::: Records for the task :::

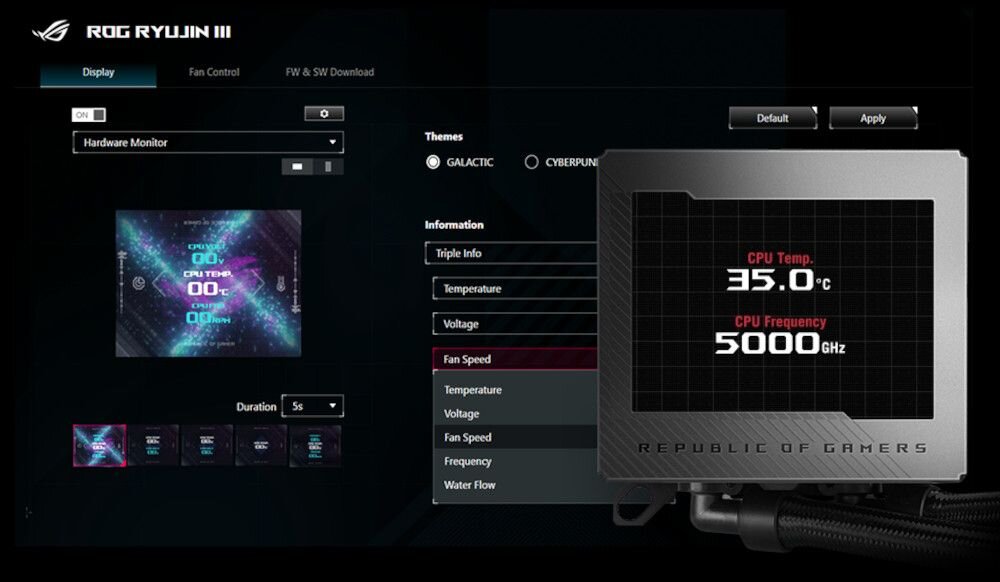Open the Hardware Monitor dropdown
Screen dimensions: 1000x582
tap(207, 142)
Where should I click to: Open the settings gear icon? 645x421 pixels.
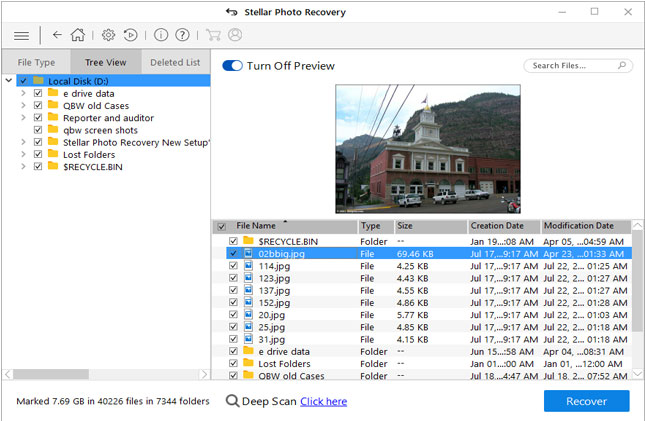[x=109, y=35]
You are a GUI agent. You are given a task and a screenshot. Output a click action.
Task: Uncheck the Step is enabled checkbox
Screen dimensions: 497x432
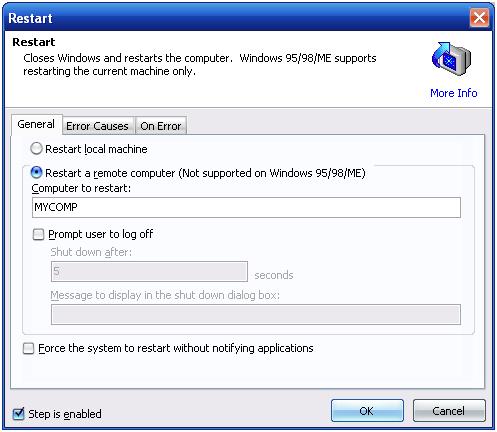coord(18,414)
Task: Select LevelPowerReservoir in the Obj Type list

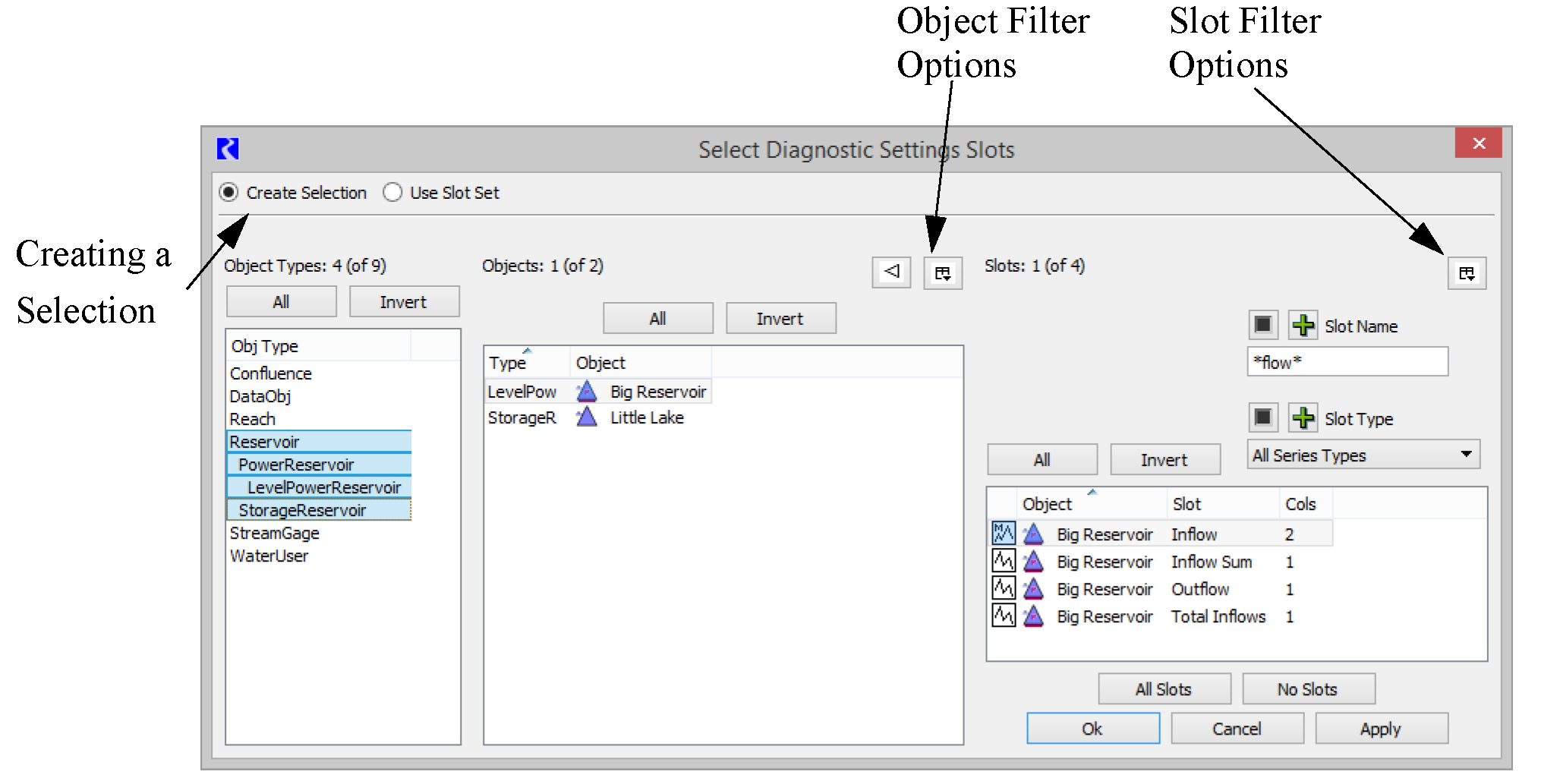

:::

— Exercise description —
Could you transcribe exactly the lines from the line containing "Task: Uncheck the Step is enabled checkbox" through the final line of the records, both included, and nothing beyond them? The pictures should be left out.

— Finished exercise —
Task: Uncheck the Step is enabled checkbox
Screen dimensions: 497x432
coord(18,414)
Task: Select LevelPowerReservoir in the Obj Type list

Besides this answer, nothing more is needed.